Friday, 15 April 2016

How Synchronous REST Turns Microservices Back into Monoliths - The New Stack

How Synchronous REST Turns Microservices Back into Monoliths - The New Stack: "If you are breaking down a monolithic legacy application into a set of microservices, and if those microservices are communicating via REST (Representational State Transfer), then you still have, in effect, a monolithic application, asserted Lightbend tech lead, James Roper.



Roper laid down this heavy wisdom at the monthly New York Java Special Interest Group meeting on Wednesday, at the Viacom headquarters in Manhattan.

In the talk, Roper was a big advocate of asynchronous communication. Not surprisingly, Lightbend (formerly Typesafe) offers a Scala-based microservices platform, called Lagom, based on asynchronous communications.
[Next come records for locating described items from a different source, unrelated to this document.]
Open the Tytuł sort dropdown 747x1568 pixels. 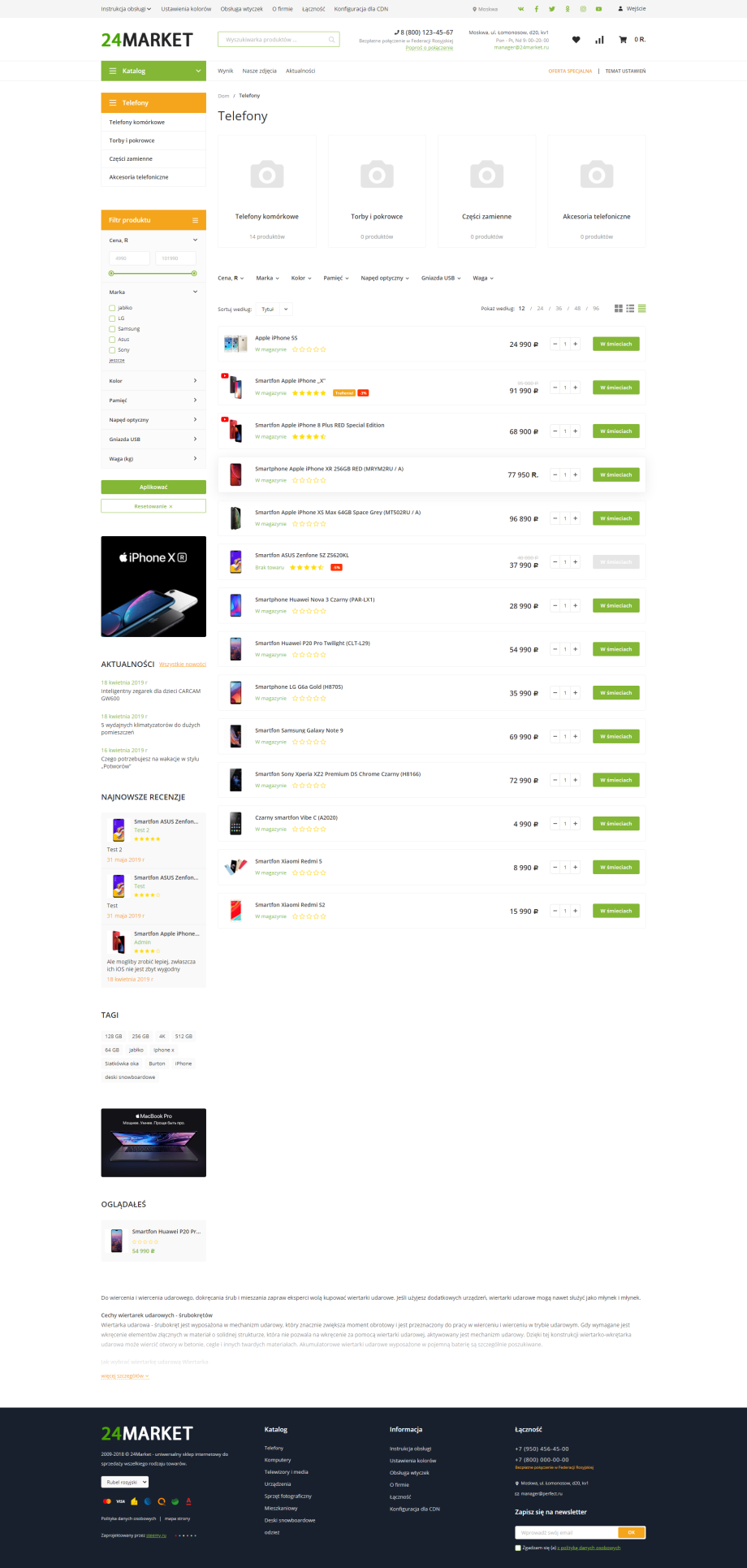coord(274,309)
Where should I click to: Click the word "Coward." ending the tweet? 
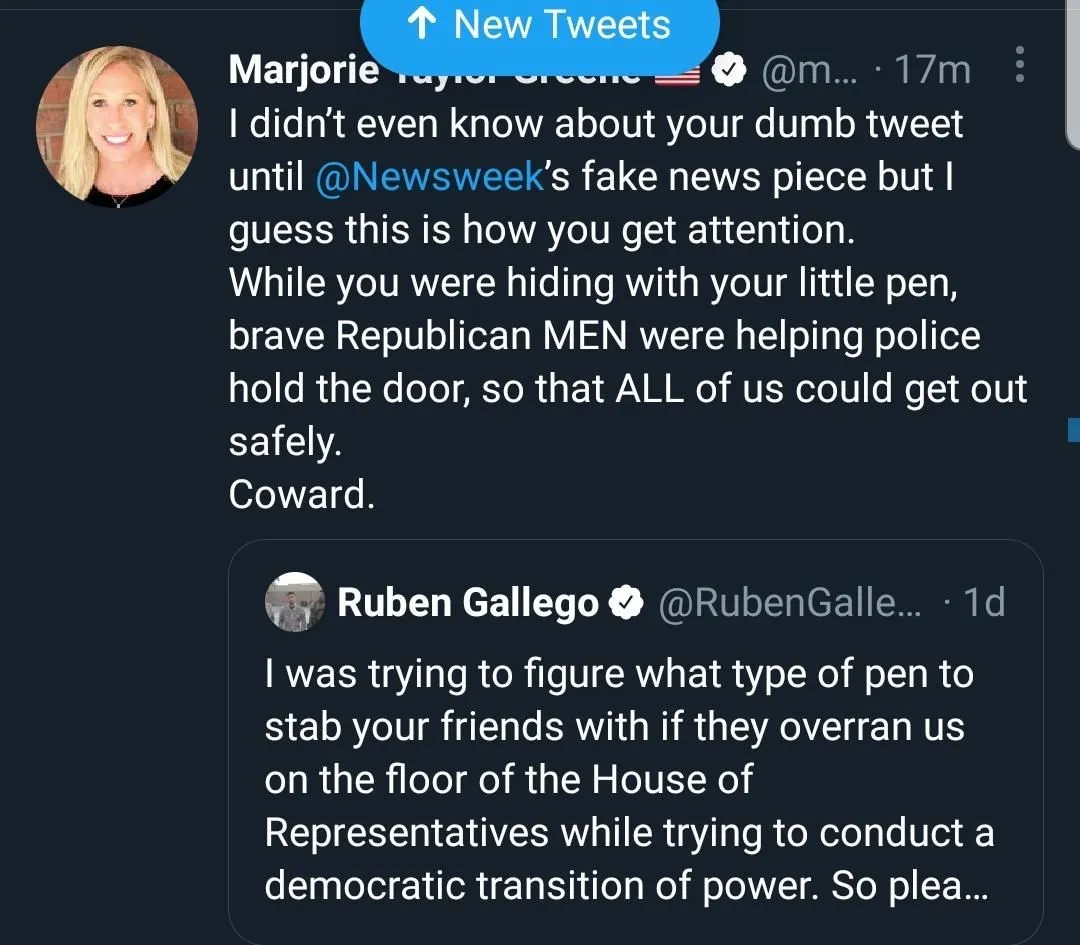[x=302, y=494]
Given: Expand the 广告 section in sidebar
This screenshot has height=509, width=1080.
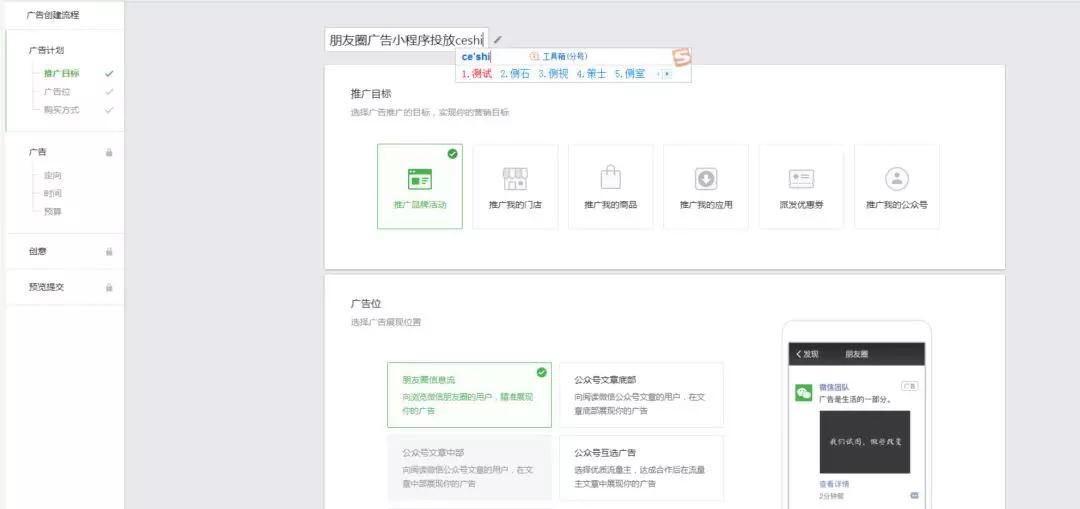Looking at the screenshot, I should click(x=38, y=152).
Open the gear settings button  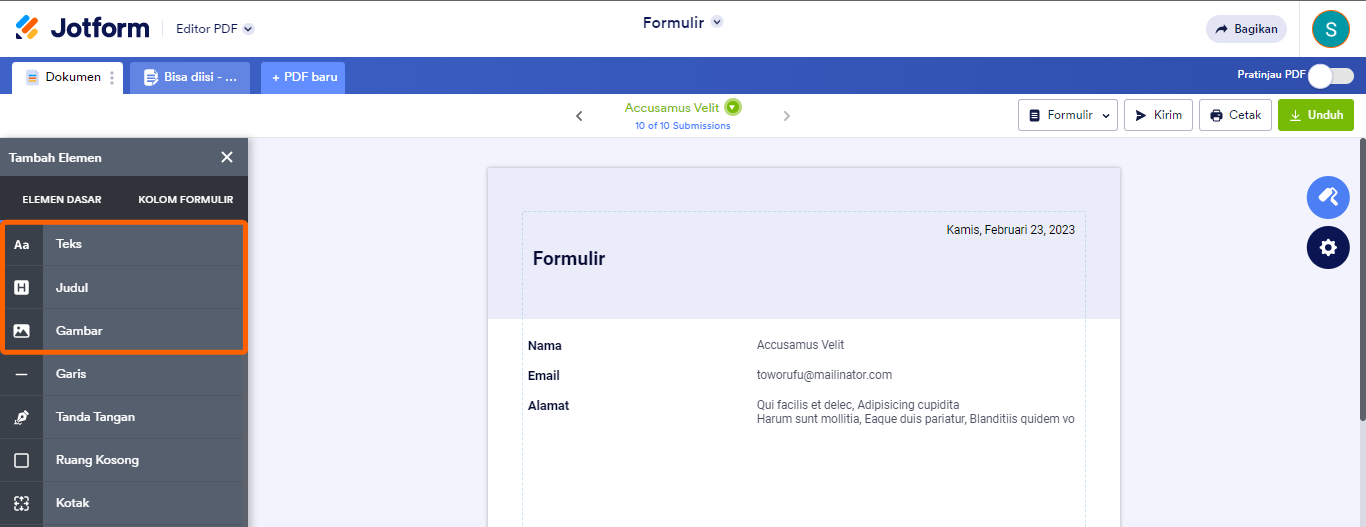(1328, 248)
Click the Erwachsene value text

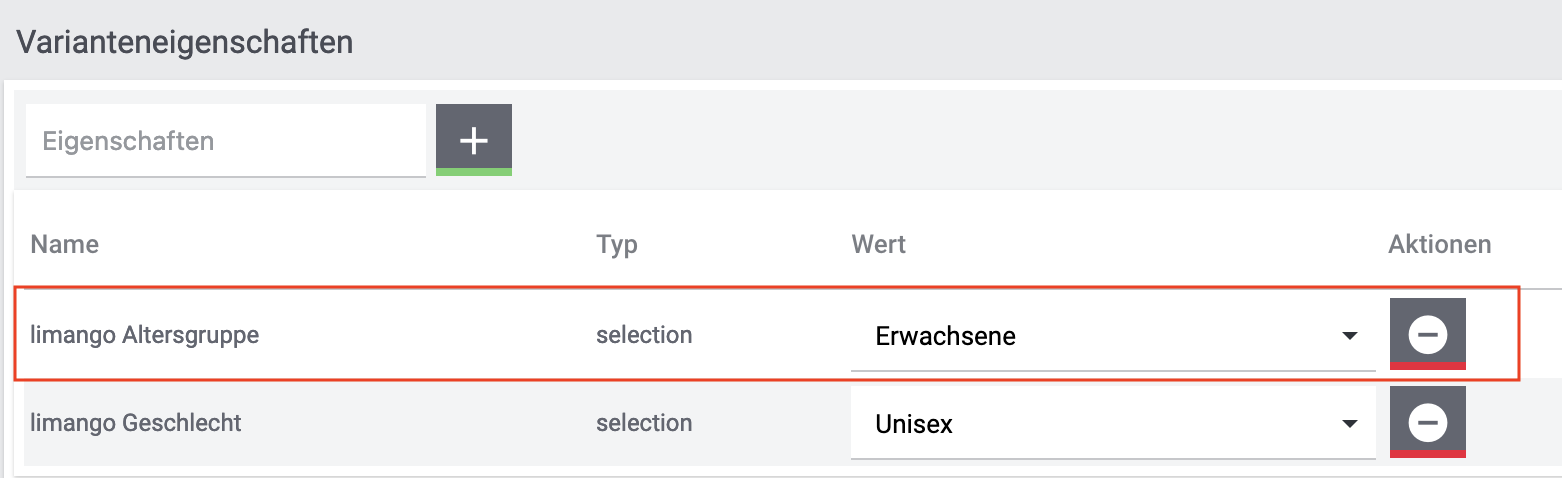click(945, 336)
Keep in mind, “asynchronous communications” is different from the commonly used term “asynchronous I/O.” Asynchronous I/O is all about not halting an operation to wait for a process thread to complete, while asynchronous communication, an artifact of microservices, is about designing a system such that one service doesn’t need to wait on another to complete its task.

“Using async communication, if a user makes a request to a service, and that service needs to make a request to another service, that communication is not going to block [the first service] service from returning a response to the user,” Roper said."